◆ LIST OF TASKS:
1) Retype the passage about Winchester Dam from "The Winchester Dam" up to and including "Roseburg until 1923.", keeping every word and mark unchanged.
2) Write what comes next in the passage about Winchester Dam, picking up after its final sentence.

◆ EXCERPT:
▶

The Winchester Dam was built in November 1890 and is in the National Register of Historical Places. Constructed from large timber cribs, the dam was originally built 4-feet high and in 1907 the dam was raised to sixteen feet. Winchester Dam provided water and electricity for the town of Roseburg until 1923.
In December 1945 a more permanent fish ladder and the first fish counting station on Winchester Dam was built. Two counters working the daylight hours, counted fish that swim over a white board located about four feet below the counter. The ladder was closed when counting was no longer in operation. In 1964, new public and counting windows were constructed in the upper pools of the ladder. These viewing areas were improved again in the 1980’s. Since the fall of 1991 all counts have been conducted from a 24 hour video camera.
The Oregon Department of Fish and Wildlife maintains a fish counting station at Winchester Dam, located approximately 118 river miles from the Pacific Ocean, near the town of Roseburg on the North Umpqua River. Biologists use the fish counts to monitor populations, make management decisions, and recommend angling regulations. A video camera records fish passage, and a technician views the tapes to record species and size, fin clips, and any predator marks. As the technician also has other fish-related duties, fish counts can be one to two months behind.

◀

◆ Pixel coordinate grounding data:
▶

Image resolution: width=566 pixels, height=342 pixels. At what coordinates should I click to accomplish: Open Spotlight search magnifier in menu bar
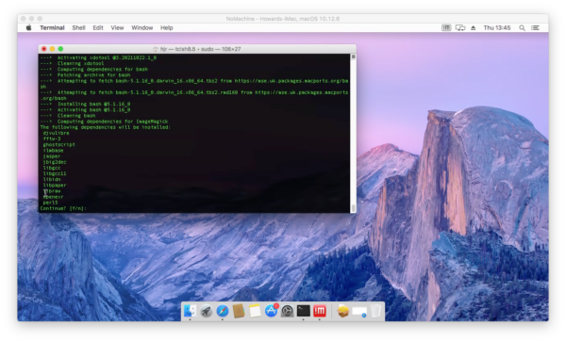coord(522,27)
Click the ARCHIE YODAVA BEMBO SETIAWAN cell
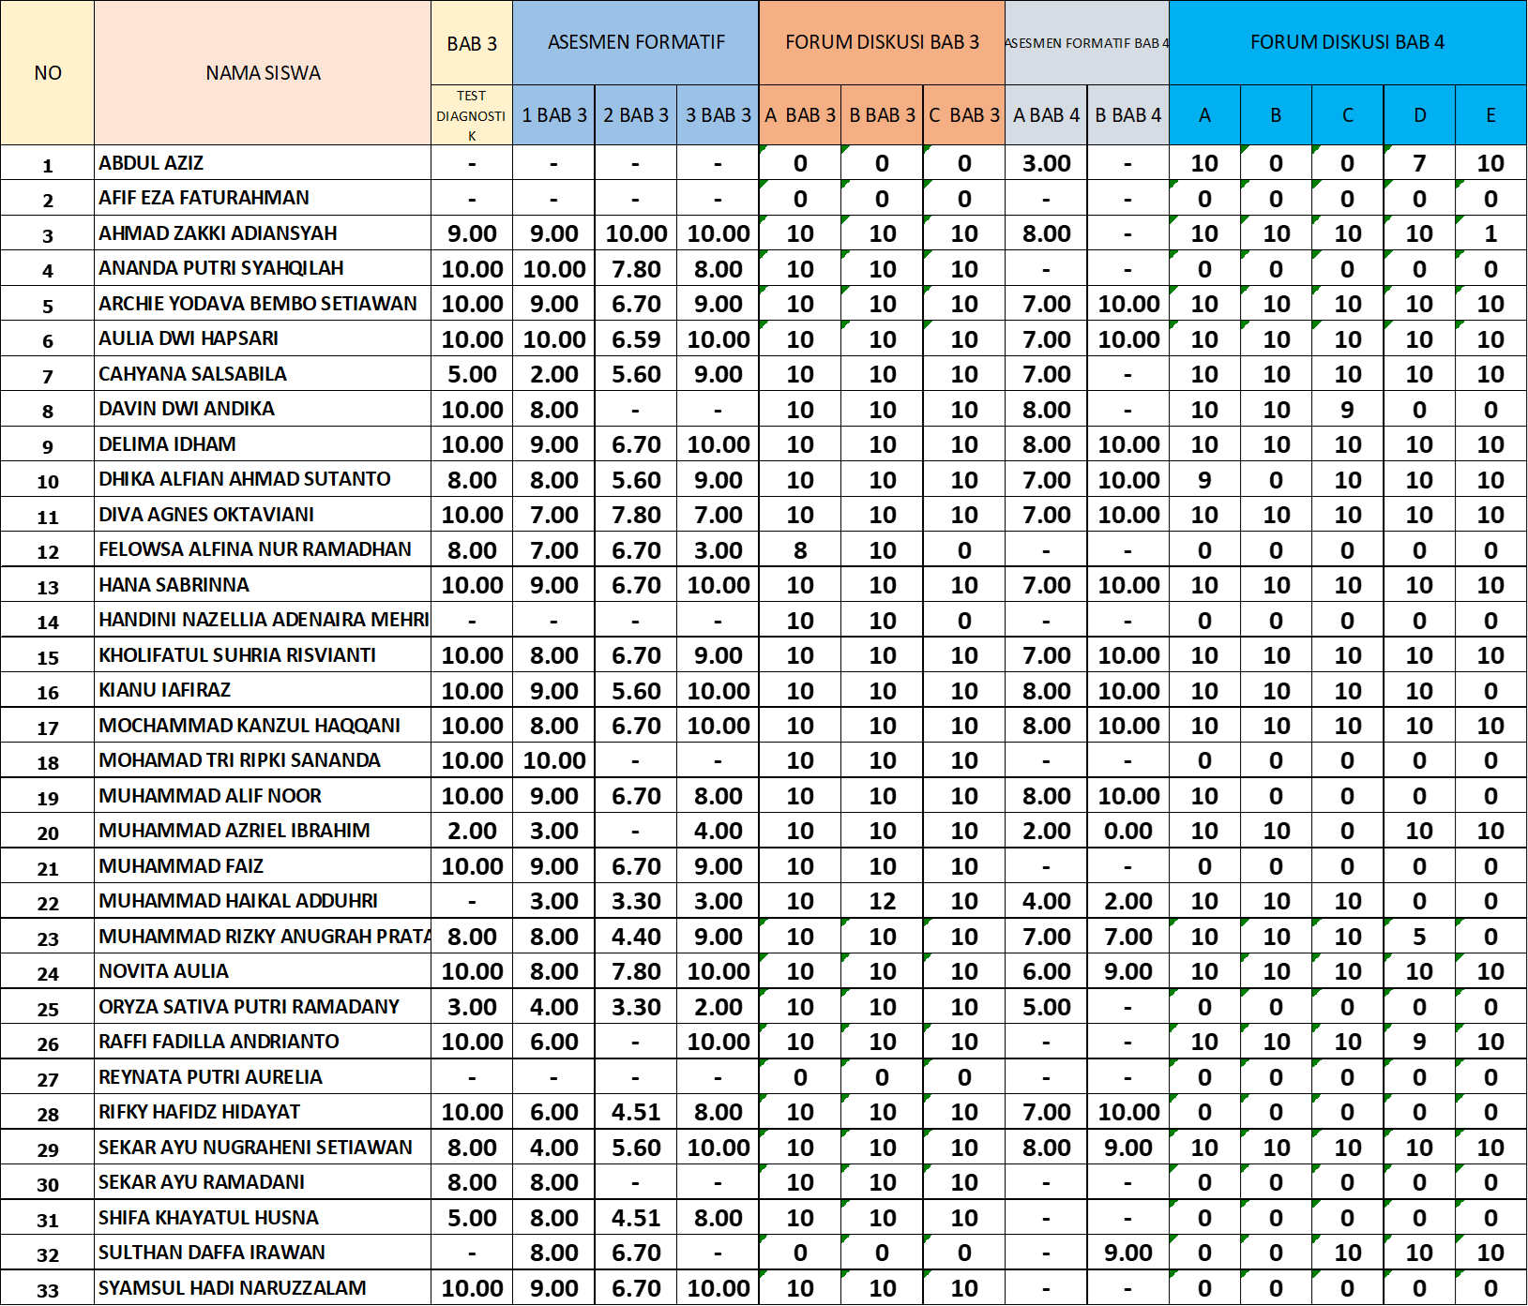 263,304
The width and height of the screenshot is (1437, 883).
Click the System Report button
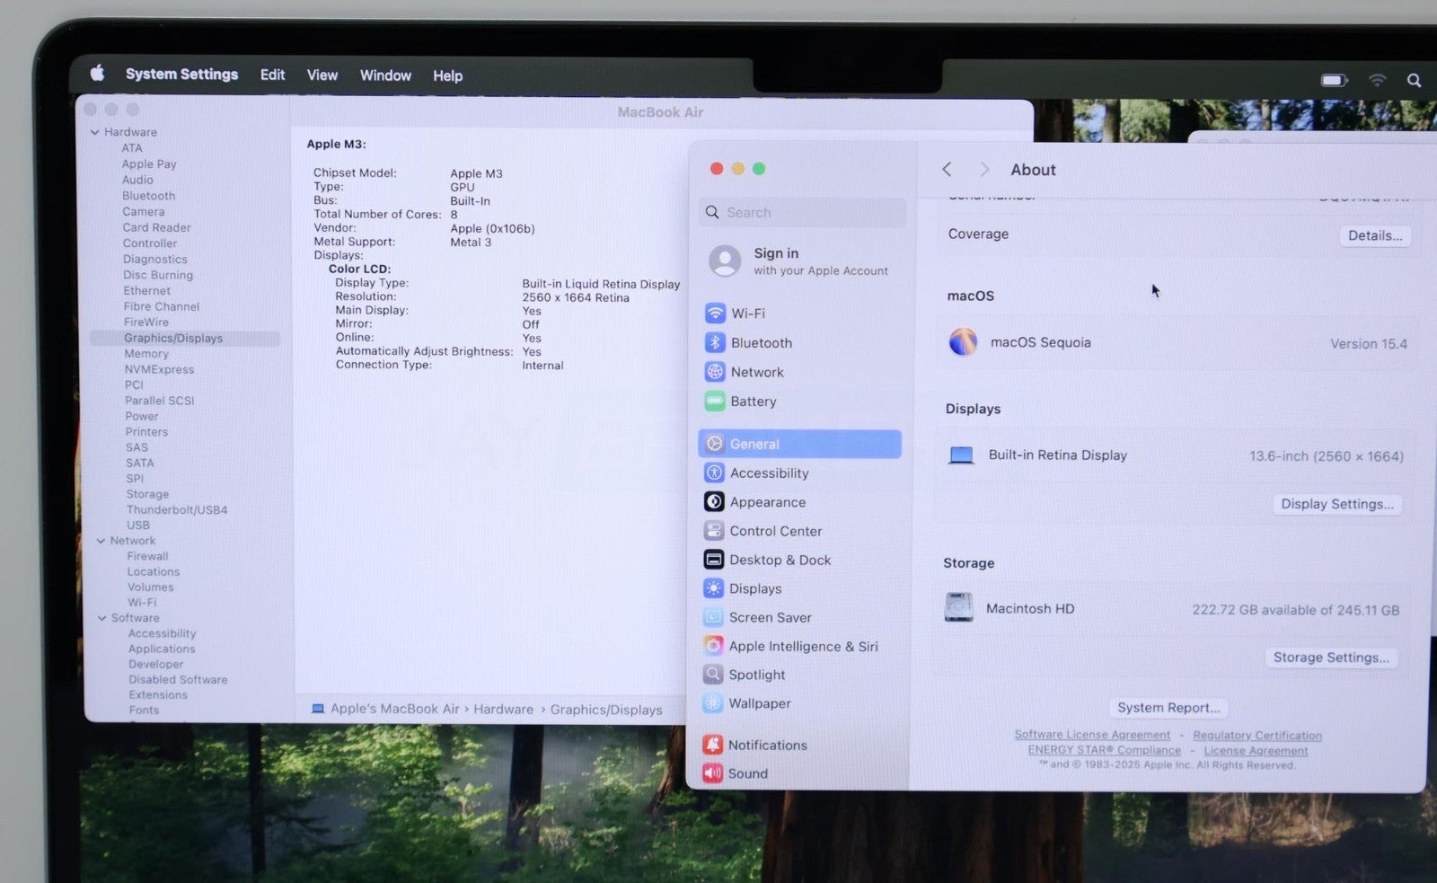click(x=1168, y=708)
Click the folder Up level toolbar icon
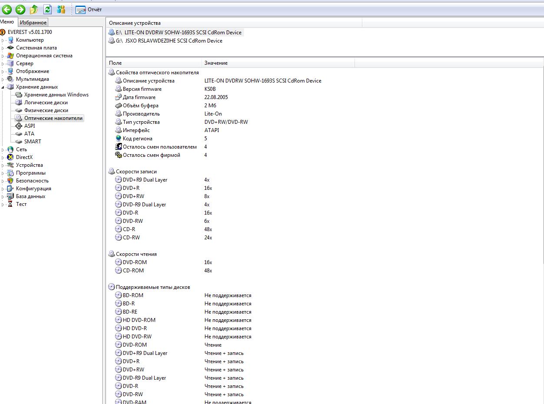This screenshot has height=404, width=544. coord(34,10)
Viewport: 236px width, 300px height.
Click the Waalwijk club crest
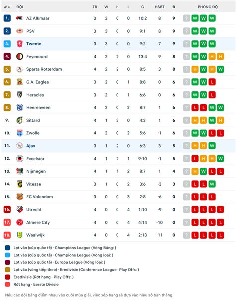tap(19, 235)
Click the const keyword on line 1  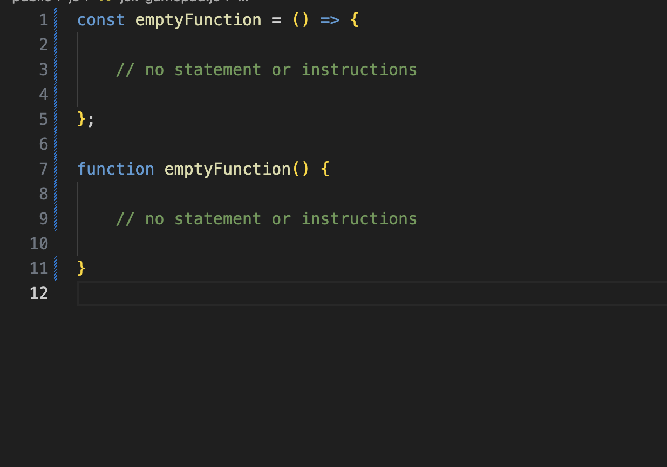click(x=100, y=19)
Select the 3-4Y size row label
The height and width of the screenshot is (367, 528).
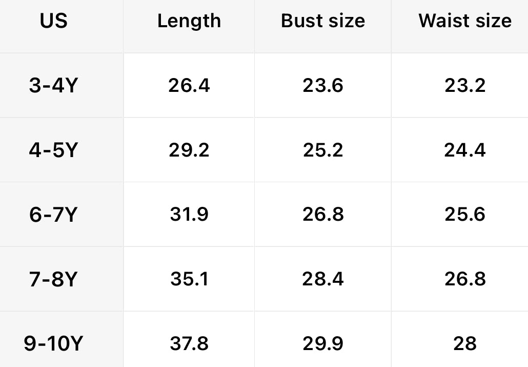click(53, 85)
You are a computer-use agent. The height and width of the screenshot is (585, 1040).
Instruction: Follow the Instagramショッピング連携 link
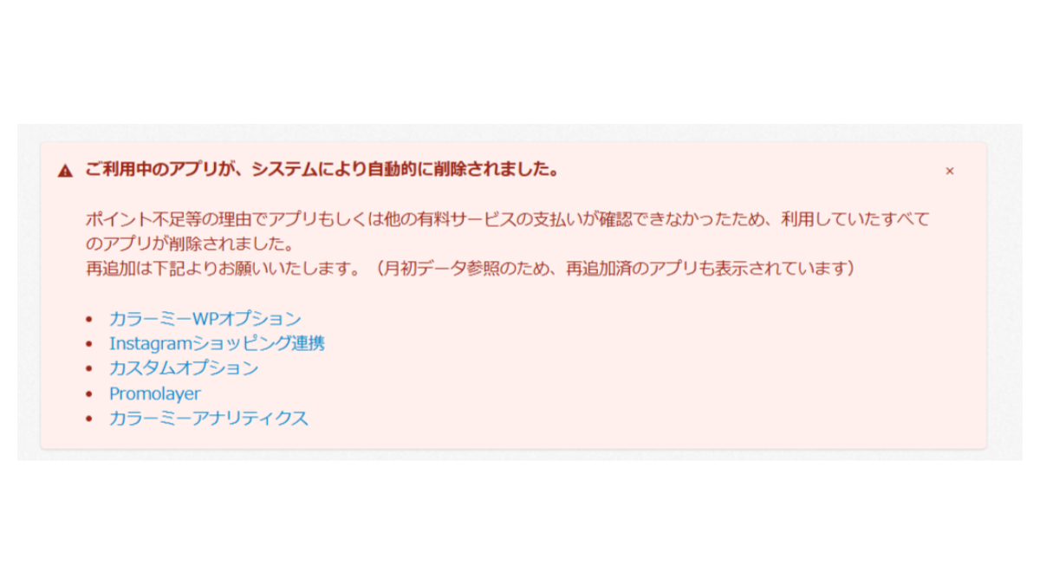(x=217, y=343)
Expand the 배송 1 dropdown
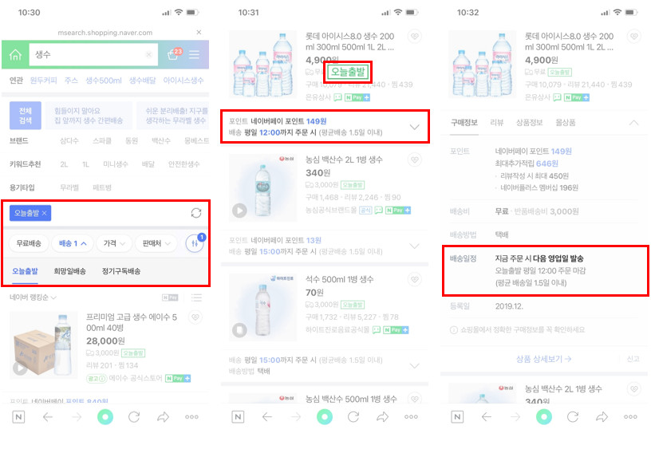 [73, 243]
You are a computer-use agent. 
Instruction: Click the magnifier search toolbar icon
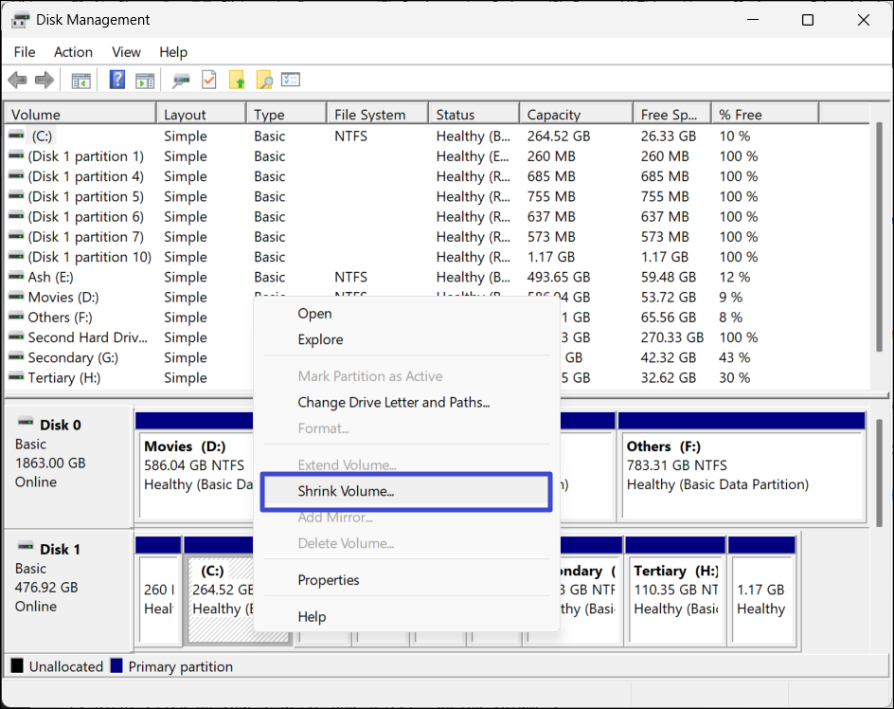264,81
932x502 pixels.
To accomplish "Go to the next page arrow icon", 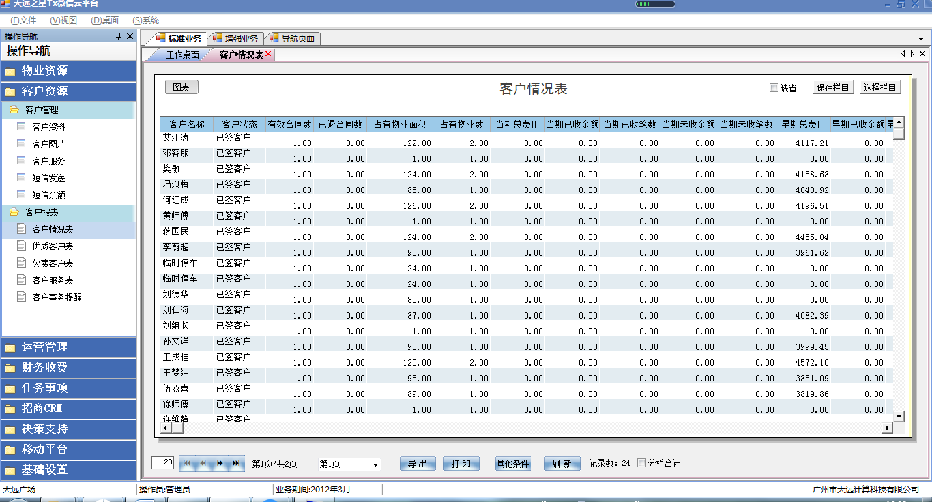I will [220, 464].
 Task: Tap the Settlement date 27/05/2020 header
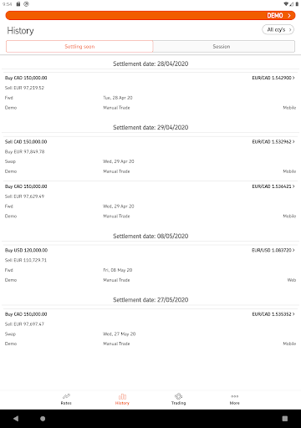151,300
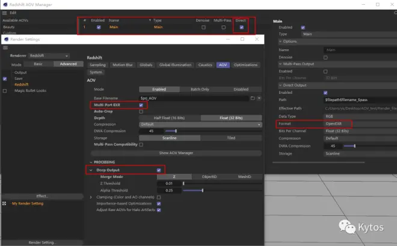Expand Clamping (Color and AO channels) section

click(91, 197)
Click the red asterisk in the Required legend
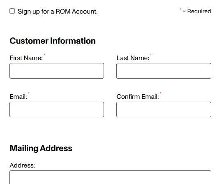This screenshot has width=224, height=184. click(x=180, y=9)
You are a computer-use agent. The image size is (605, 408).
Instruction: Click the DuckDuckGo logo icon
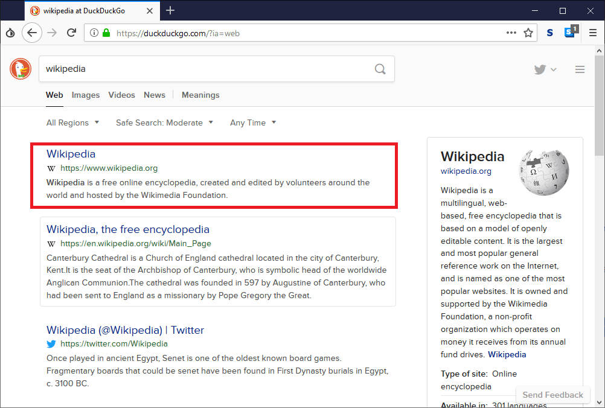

◀

◆ EXERCISE RESULTS:
1)
The Winchester Dam was built in November 1890 and is in the National Register of Historical Places. Constructed from large timber cribs, the dam was originally built 4-feet high and in 1907 the dam was raised to sixteen feet. Winchester Dam provided water and electricity for the town of Roseburg until 1923.

2)
The primary species of anadromous fish counted at Winchester Dam are summer and winter steelhead, spring Chinook salmon, and coho salmon. Small numbers of fall Chinook salmon pass Winchester Dam but most fall Chinook spawn in the South fork and mainstem Umpqua. Migratory cutthroat trout also pass Winchester Dam in small numbers. The primary non-salmonid species are largescale suckers, pacific lamprey, and northern pike minnow.
To visit the Winchester Dam viewing area, take exit 129 from I-5. The site has 65,000 to 80,000 visitors per year.